# Instructions to follow
Print the listing exactly.
────────
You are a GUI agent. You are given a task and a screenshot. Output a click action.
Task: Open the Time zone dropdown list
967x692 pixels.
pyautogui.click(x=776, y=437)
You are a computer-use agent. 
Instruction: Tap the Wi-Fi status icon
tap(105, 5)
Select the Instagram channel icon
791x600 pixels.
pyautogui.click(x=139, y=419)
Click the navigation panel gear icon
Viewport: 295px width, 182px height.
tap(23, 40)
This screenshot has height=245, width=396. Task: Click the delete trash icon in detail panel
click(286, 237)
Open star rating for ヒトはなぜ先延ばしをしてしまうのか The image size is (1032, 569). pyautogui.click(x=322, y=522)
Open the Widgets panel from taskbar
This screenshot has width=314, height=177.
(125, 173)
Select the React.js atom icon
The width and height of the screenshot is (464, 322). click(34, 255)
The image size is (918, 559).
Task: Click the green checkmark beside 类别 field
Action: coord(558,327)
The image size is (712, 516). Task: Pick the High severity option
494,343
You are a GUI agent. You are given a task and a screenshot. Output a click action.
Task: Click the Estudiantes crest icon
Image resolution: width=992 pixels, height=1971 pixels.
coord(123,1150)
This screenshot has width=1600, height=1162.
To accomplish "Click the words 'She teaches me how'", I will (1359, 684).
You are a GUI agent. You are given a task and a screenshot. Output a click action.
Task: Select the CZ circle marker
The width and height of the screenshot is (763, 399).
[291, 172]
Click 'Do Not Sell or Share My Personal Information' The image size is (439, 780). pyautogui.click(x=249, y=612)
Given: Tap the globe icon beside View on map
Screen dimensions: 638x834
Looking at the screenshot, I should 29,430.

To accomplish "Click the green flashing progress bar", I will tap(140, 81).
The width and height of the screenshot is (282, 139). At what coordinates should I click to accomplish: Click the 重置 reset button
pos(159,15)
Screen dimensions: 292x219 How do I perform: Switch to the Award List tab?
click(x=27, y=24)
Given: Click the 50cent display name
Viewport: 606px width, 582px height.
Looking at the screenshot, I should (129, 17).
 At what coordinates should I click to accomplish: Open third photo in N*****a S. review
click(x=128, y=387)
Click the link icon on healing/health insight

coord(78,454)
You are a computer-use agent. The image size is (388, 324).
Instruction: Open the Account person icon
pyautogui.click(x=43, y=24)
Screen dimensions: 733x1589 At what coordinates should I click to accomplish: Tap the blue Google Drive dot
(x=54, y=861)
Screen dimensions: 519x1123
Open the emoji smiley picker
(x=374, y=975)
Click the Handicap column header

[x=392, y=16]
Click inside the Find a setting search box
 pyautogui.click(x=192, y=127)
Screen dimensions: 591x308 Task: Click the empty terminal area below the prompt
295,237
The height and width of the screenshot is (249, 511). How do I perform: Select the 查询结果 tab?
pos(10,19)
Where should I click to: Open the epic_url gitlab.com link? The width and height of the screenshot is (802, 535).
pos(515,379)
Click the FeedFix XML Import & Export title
────────
# Answer box
You are a GUI agent. You are given a task and a screenshot. Output a click action.
Task: Open the Time zone dropdown list
967x692 pixels.
pyautogui.click(x=776, y=437)
You are a computer-use agent. 
Instruction: Tap the Wi-Fi status icon
tap(105, 5)
Select the Instagram channel icon
791x600 pixels.
pyautogui.click(x=139, y=419)
Click the navigation panel gear icon
Viewport: 295px width, 182px height.
tap(23, 40)
This screenshot has height=245, width=396. Task: Click the delete trash icon in detail panel
click(286, 237)
Open star rating for ヒトはなぜ先延ばしをしてしまうのか The image size is (1032, 569). pyautogui.click(x=322, y=522)
Open the Widgets panel from taskbar
This screenshot has width=314, height=177.
(125, 173)
Select the React.js atom icon
The width and height of the screenshot is (464, 322). click(34, 255)
The image size is (918, 559).
Task: Click the green checkmark beside 类别 field
Action: coord(558,327)
The image size is (712, 516). Task: Pick the High severity option
494,343
You are a GUI agent. You are given a task and a screenshot. Output a click action.
Task: Click the Estudiantes crest icon
Image resolution: width=992 pixels, height=1971 pixels.
coord(123,1150)
This screenshot has width=1600, height=1162.
To accomplish "Click the words 'She teaches me how'", I will (1359, 684).
You are a GUI agent. You are given a task and a screenshot. Output a click action.
Task: Select the CZ circle marker
The width and height of the screenshot is (763, 399).
[291, 172]
Click 'Do Not Sell or Share My Personal Information' The image size is (439, 780). pyautogui.click(x=249, y=612)
Given: Tap the globe icon beside View on map
Screen dimensions: 638x834
Looking at the screenshot, I should 29,430.

To accomplish "Click the green flashing progress bar", I will tap(140, 81).
The width and height of the screenshot is (282, 139). At what coordinates should I click to accomplish: Click the 重置 reset button
pos(159,15)
Screen dimensions: 292x219 How do I perform: Switch to the Award List tab?
click(x=27, y=24)
Given: Click the 50cent display name
Viewport: 606px width, 582px height.
Looking at the screenshot, I should (129, 17).
 At what coordinates should I click to accomplish: Open third photo in N*****a S. review
click(x=128, y=387)
Click the link icon on healing/health insight

coord(78,454)
You are a computer-use agent. The image size is (388, 324).
Instruction: Open the Account person icon
pyautogui.click(x=43, y=24)
Screen dimensions: 733x1589 At what coordinates should I click to accomplish: Tap the blue Google Drive dot
(x=54, y=861)
Screen dimensions: 519x1123
Open the emoji smiley picker
(x=374, y=975)
Click the Handicap column header

[x=392, y=16]
Click inside the Find a setting search box
 pyautogui.click(x=192, y=127)
Screen dimensions: 591x308 Task: Click the empty terminal area below the prompt
295,237
The height and width of the screenshot is (249, 511). How do I perform: Select the 查询结果 tab?
pos(10,19)
Where should I click to: Open the epic_url gitlab.com link? The width and height of the screenshot is (802, 535).
pos(515,379)
Click the FeedFix XML Import & Export title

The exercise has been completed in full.